→ **TEXT**:

I bring to you the solution to a problem you never knew you might…: darkbliss42

darkbliss42

(no subject)

Oct 16, 2010 20:13

I bring to you the solution to a problem you never knew you might have! (Or perhaps never even knew existed...!)

vixen and I were settling in to watch a few episodes of anime when much to my chagrin the audio sync kept drifting >.>. If you remember we use mediatomb + mencoder to transcode all sorts of stuff and stream to our ps3. This bothers me. To no end. Even more so than stuttery video.

So anyway, I dug and I dug and I dug and finally came up with a solution that worked (Also fixed two other things that had been bothering me). Turns out the mkvs we were playing had aac audio files embedded that were recorded at 44.1khz, and the output we're making is ac3 at 48khz. However mencoder doesn't auto scale the frequency...whoops. So the audio kept drifting.

Here is the updated mencoder command!

mencoder "$input" -oac lavc -ovc lavc \
            -of mpeg -ofps 30 -mc 0 \
            -lavcopts vcodec=mpeg2video:vbitrate=6000:acodec=ac3:abitrate=448 \
            -vf scale=704:384,harddup,softskip,hqdn3d \
            -af lavcresample=48000 \
            -alang "$alang" -slang "$slang" \
            -mpegopts muxrate=36000 \
            -font 'augie' \
            -subfont-text-scale 2.5 -subpos 95 -subwidth 90 \
            -o "$output" &> /dev/null

-af lavcresample=48000 - audio filter to resample the input up to 48khz. Also included is a fix to the evil evil problem of freezing video from the mpeg mux rate falling too low (buffer underflow). Basically we kludge it together by using mpegopts muxrate=36000. Set the mux rate to 36kbps, this in theory is enough to prevent buffer underflow, so far it works for every example I've found of freezing video in our collection.

→ **DATASET EXCERPT**:

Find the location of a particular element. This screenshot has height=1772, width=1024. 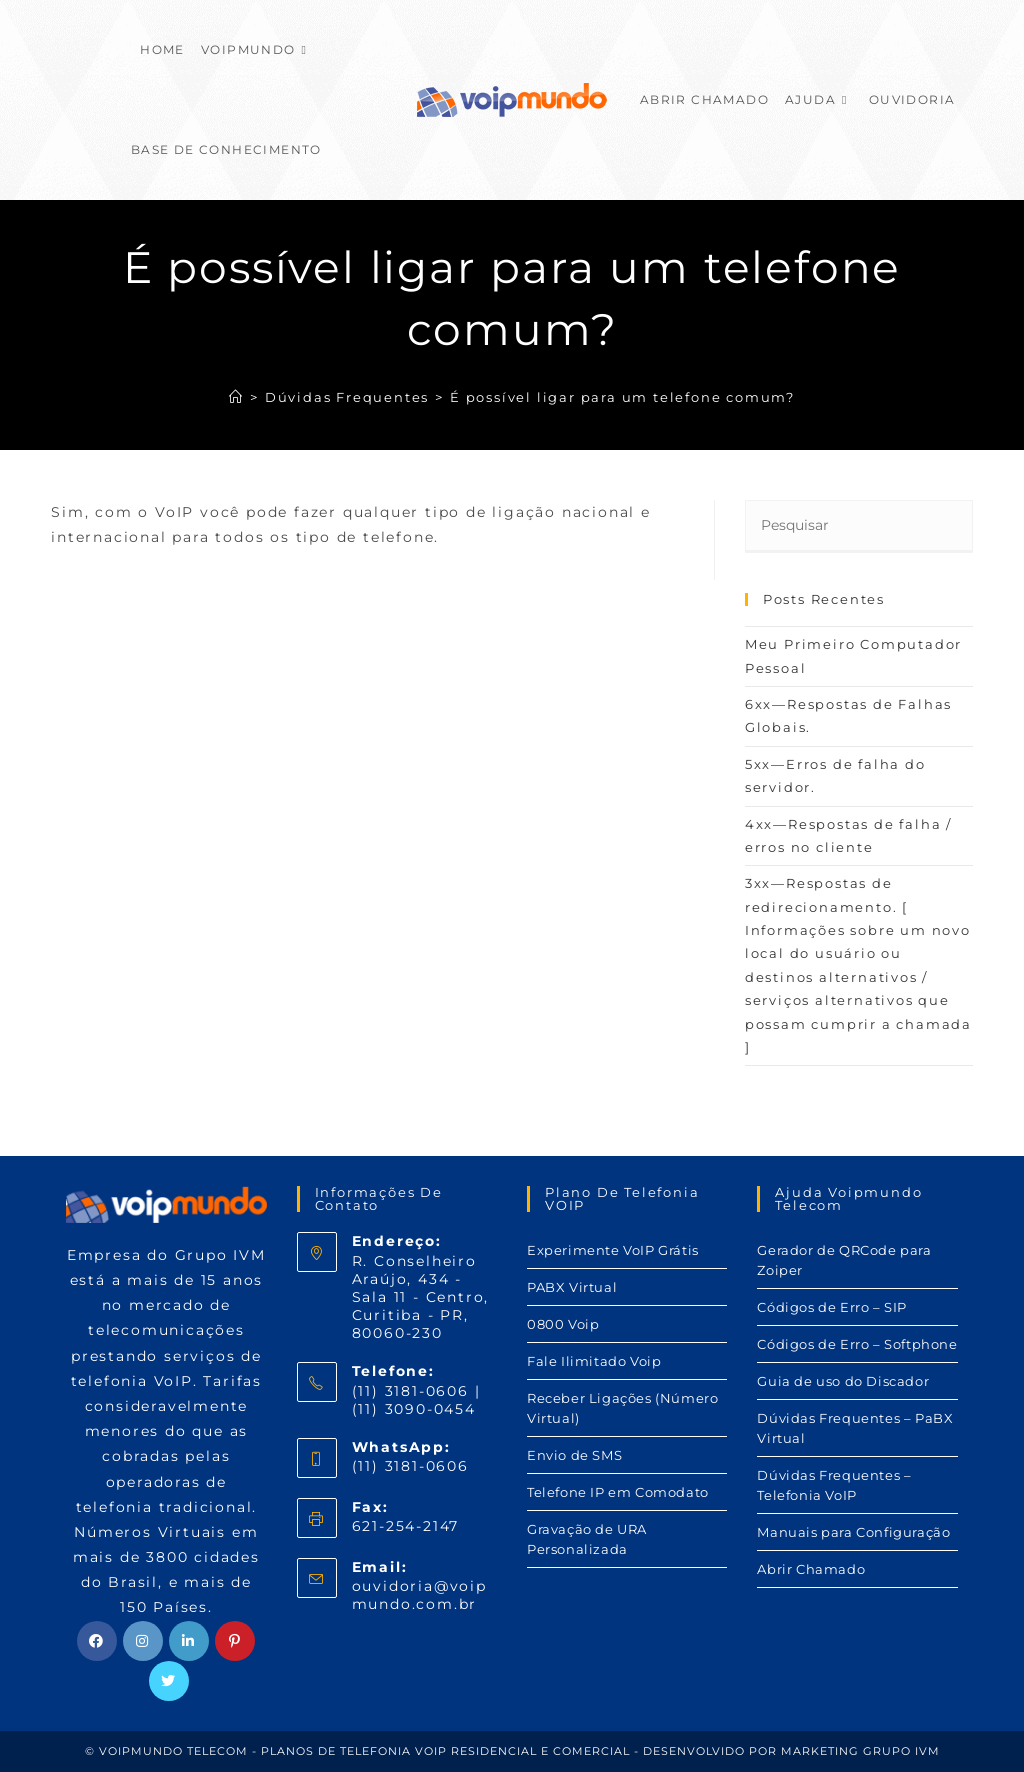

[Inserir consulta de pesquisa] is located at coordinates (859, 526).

→ **WHAT TO WORK ON**:
(a) Reproduce everything in the mencoder post from "Oct 16, 2010" down to "audio kept drifting.", word for word.
(b) List every video filter given after "-vf" in the mencoder command in the post.
The listing above has no connection to the mencoder post.

→ **RESULTS OF THE TASKS**:
(a)
Oct 16, 2010 20:13

I bring to you the solution to a problem you never knew you might have! (Or perhaps never even knew existed...!)

vixen and I were settling in to watch a few episodes of anime when much to my chagrin the audio sync kept drifting >.>. If you remember we use mediatomb + mencoder to transcode all sorts of stuff and stream to our ps3. This bothers me. To no end. Even more so than stuttery video.

So anyway, I dug and I dug and I dug and finally came up with a solution that worked (Also fixed two other things that had been bothering me). Turns out the mkvs we were playing had aac audio files embedded that were recorded at 44.1khz, and the output we're making is ac3 at 48khz. However mencoder doesn't auto scale the frequency...whoops. So the audio kept drifting.

(b)
scale=704:384
harddup
softskip
hqdn3d